Cet arrangement avec les chiffres n’a pas convaincu le Conseil National pour la Protection de la Nature (CNPN) qui persiste et a donné un deuxième avis défavorable au projet en septembre 2020. En cause : une atteinte cruciale à ce « réservoir de biodiversité » qui est également l’un des « derniers tronçons de cours d’eau sauvage des Pyrénées ».
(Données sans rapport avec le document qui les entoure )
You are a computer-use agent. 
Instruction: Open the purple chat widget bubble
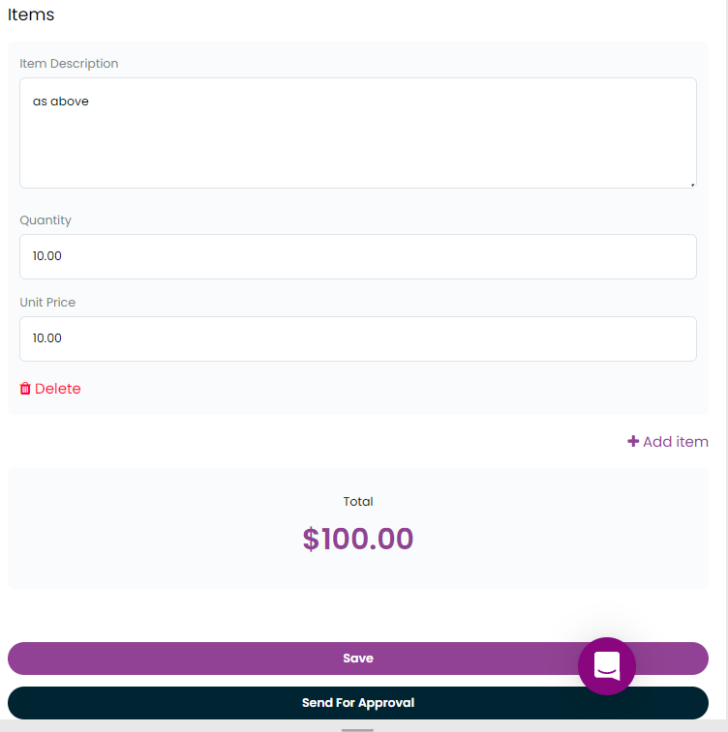(x=607, y=665)
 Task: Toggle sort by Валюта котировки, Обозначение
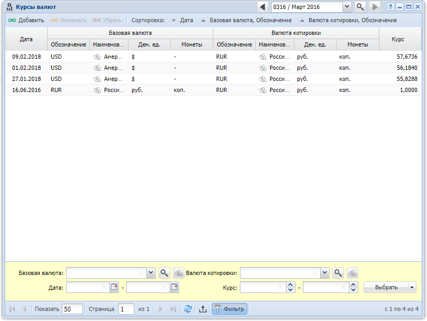(x=348, y=20)
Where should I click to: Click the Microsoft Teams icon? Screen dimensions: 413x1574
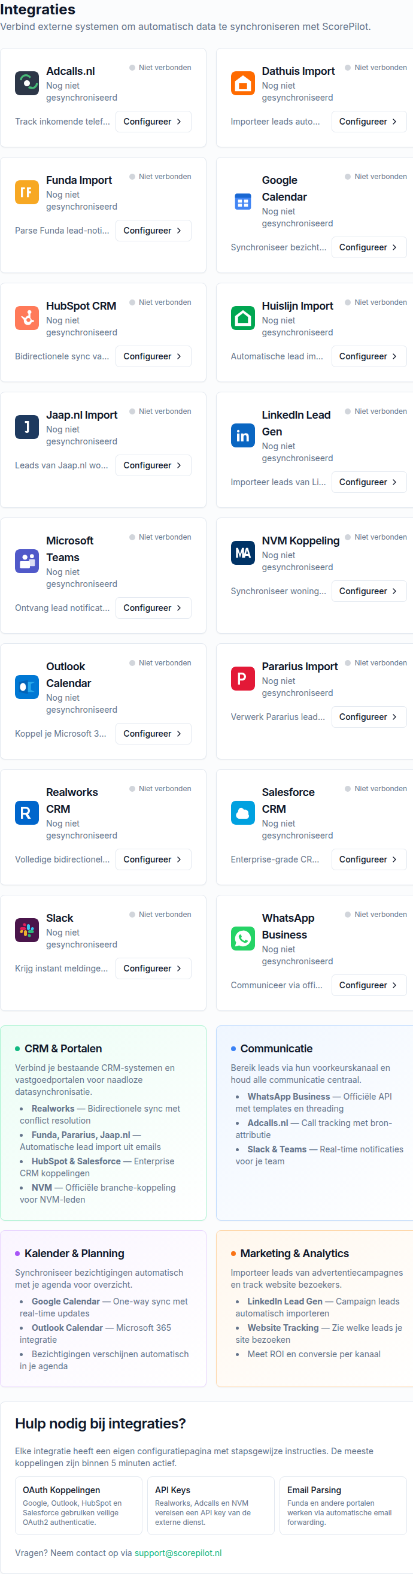[27, 561]
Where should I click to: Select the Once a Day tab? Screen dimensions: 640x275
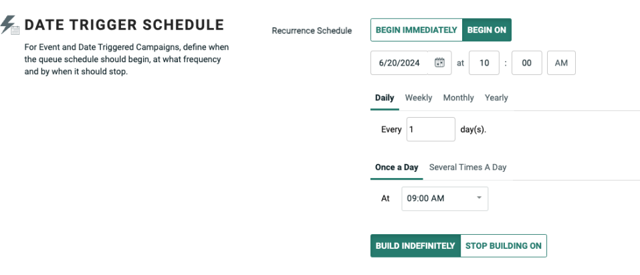[x=397, y=167]
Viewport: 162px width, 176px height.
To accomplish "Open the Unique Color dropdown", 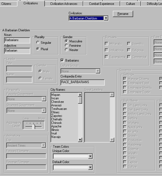I will click(90, 156).
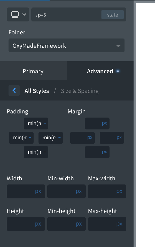Click the Width input field

pos(26,191)
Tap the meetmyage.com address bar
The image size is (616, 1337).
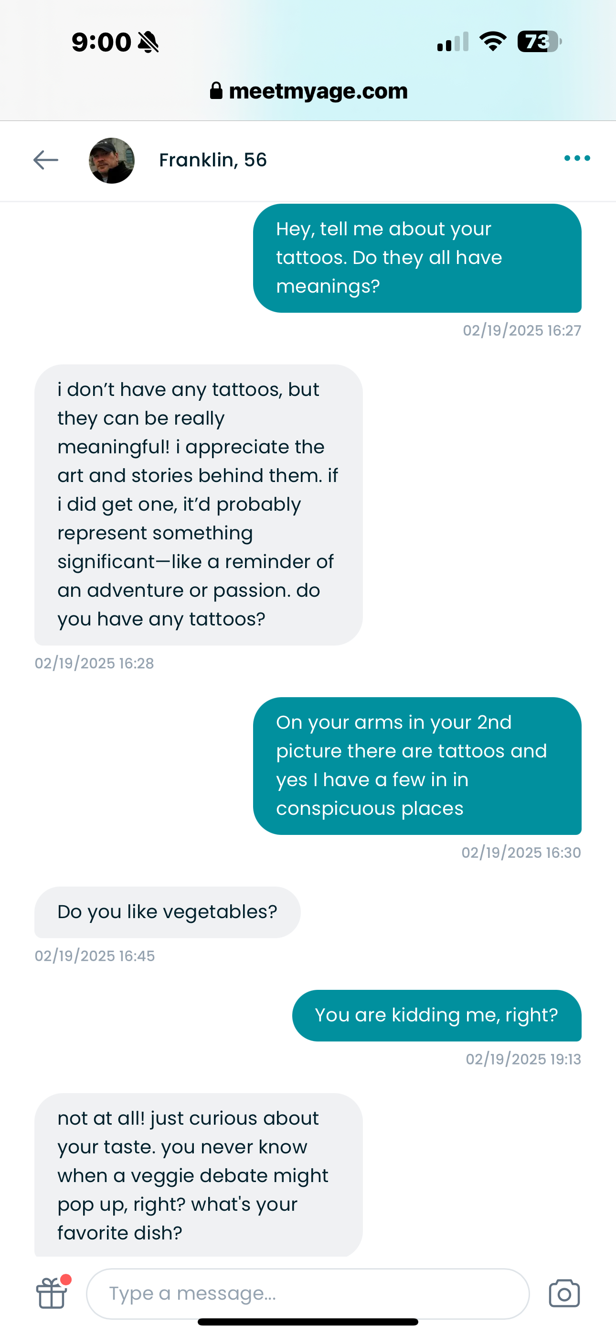[x=318, y=91]
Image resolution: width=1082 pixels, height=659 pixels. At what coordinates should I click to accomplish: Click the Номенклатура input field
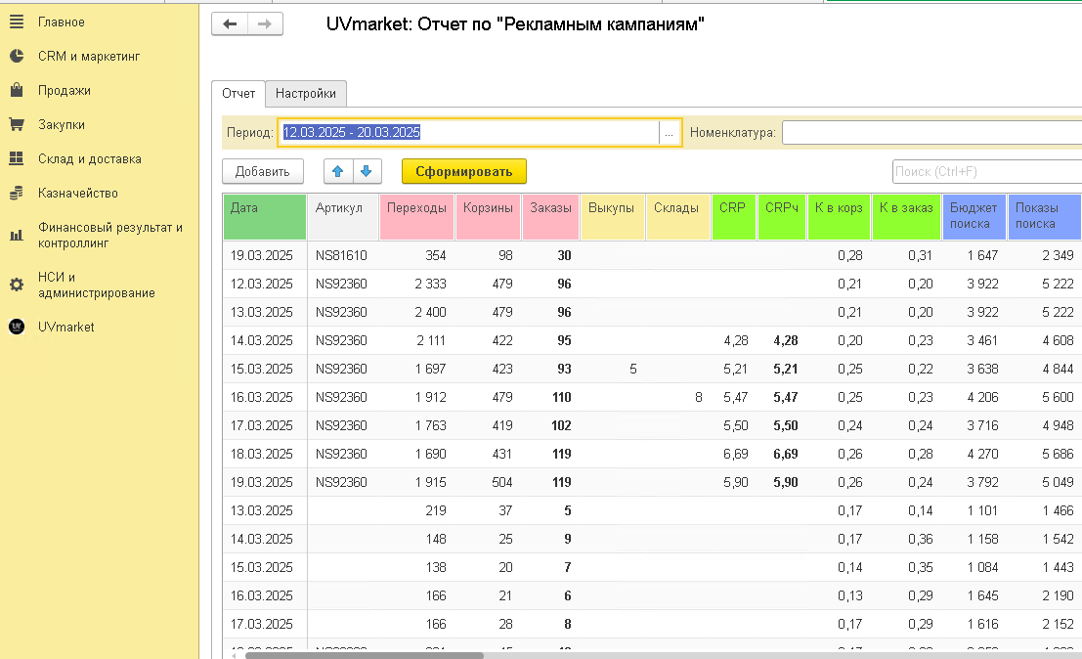tap(931, 133)
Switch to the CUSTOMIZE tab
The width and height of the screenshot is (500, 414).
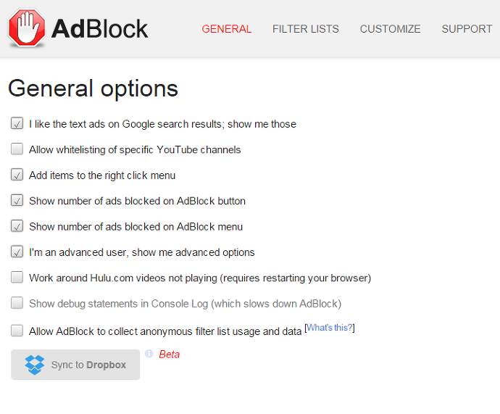click(390, 29)
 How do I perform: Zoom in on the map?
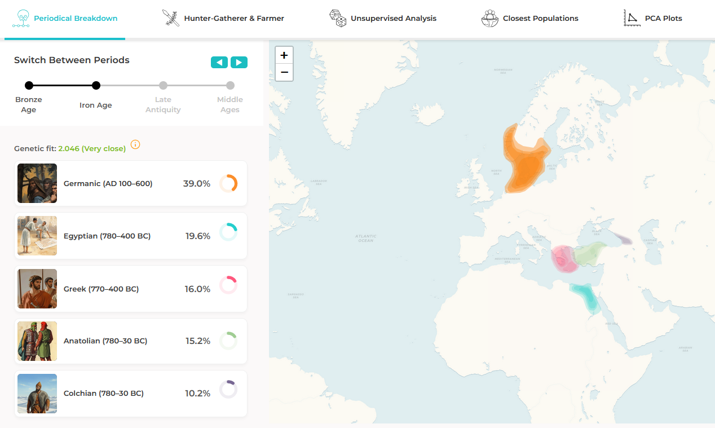coord(284,55)
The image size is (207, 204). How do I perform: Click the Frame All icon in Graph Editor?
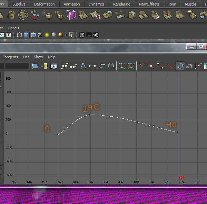tap(35, 66)
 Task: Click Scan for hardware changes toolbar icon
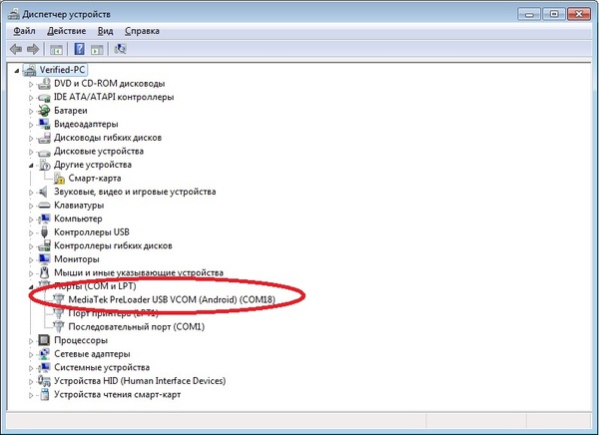[121, 48]
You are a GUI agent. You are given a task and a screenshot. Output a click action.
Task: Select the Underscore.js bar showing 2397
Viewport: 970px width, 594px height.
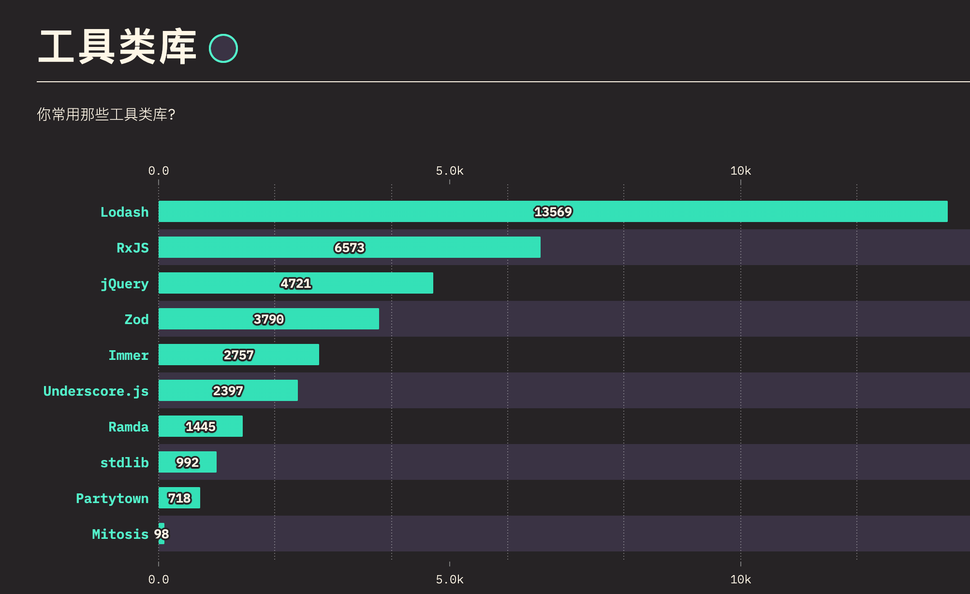tap(228, 390)
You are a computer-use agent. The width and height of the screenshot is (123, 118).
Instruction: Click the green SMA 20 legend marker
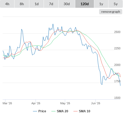point(53,111)
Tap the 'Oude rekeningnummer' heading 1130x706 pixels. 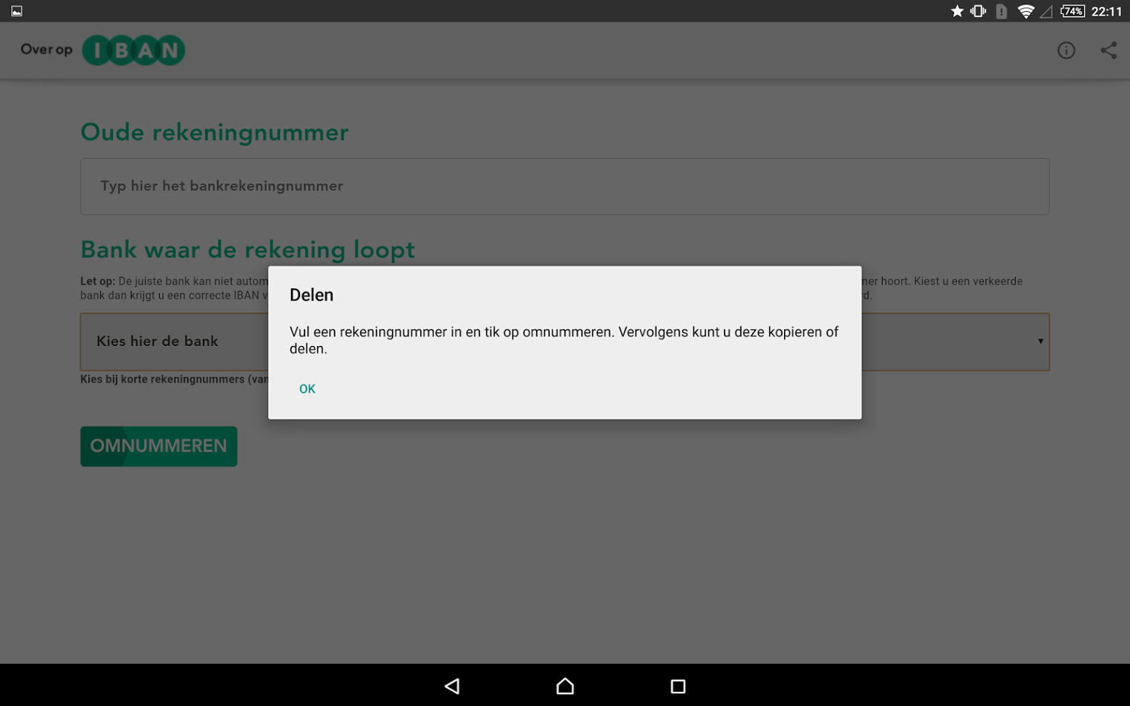click(x=214, y=132)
« A noter que le décret 2020 de Programmation Pluriannuelle de l’Energie vise un faible développement de l’hydroélectricité (comparé aux autres énergies renouvelables) et cible plutôt l’optimisation des ouvrages existants que le développement de nouvelles centrales hydroélectriques. Ces éléments devraient participer à la révision de l’opportunité de ce projet, sur un site remarquable qui plus est » rappelle le CNPN dans son avis défavorable
Deux études de 2015 et 2016, menées par l’équipe de la biologiste espagnole Maïté Arroita, démontrent ainsi comment le pompage de l’eau d’une rivière ou d’un torrent peut entraîner la « contraction de l’écosystème », et avoir des effets néfastes sur les communautés aquatiques et les processus écosystémiques, en particulier dans les petits cours d’eau boisés, tels que le Gave du Gabarret.
Pour Philippe Garcia, c’est clair : « Au nom des ENR, on est en train de dézinguer les derniers espaces de vie sauvage qu’il nous reste »
Pour toutes ces raisons et sauver ce joyau naturel, les associations Défense des Milieux Aquatiques, la Sepanso 64 avec la Fédération de pêche des Pyrénées-Atlantiques ont décidé de traiter le dossier devant la justice. L’affaire est maintenant devant les tribunaux.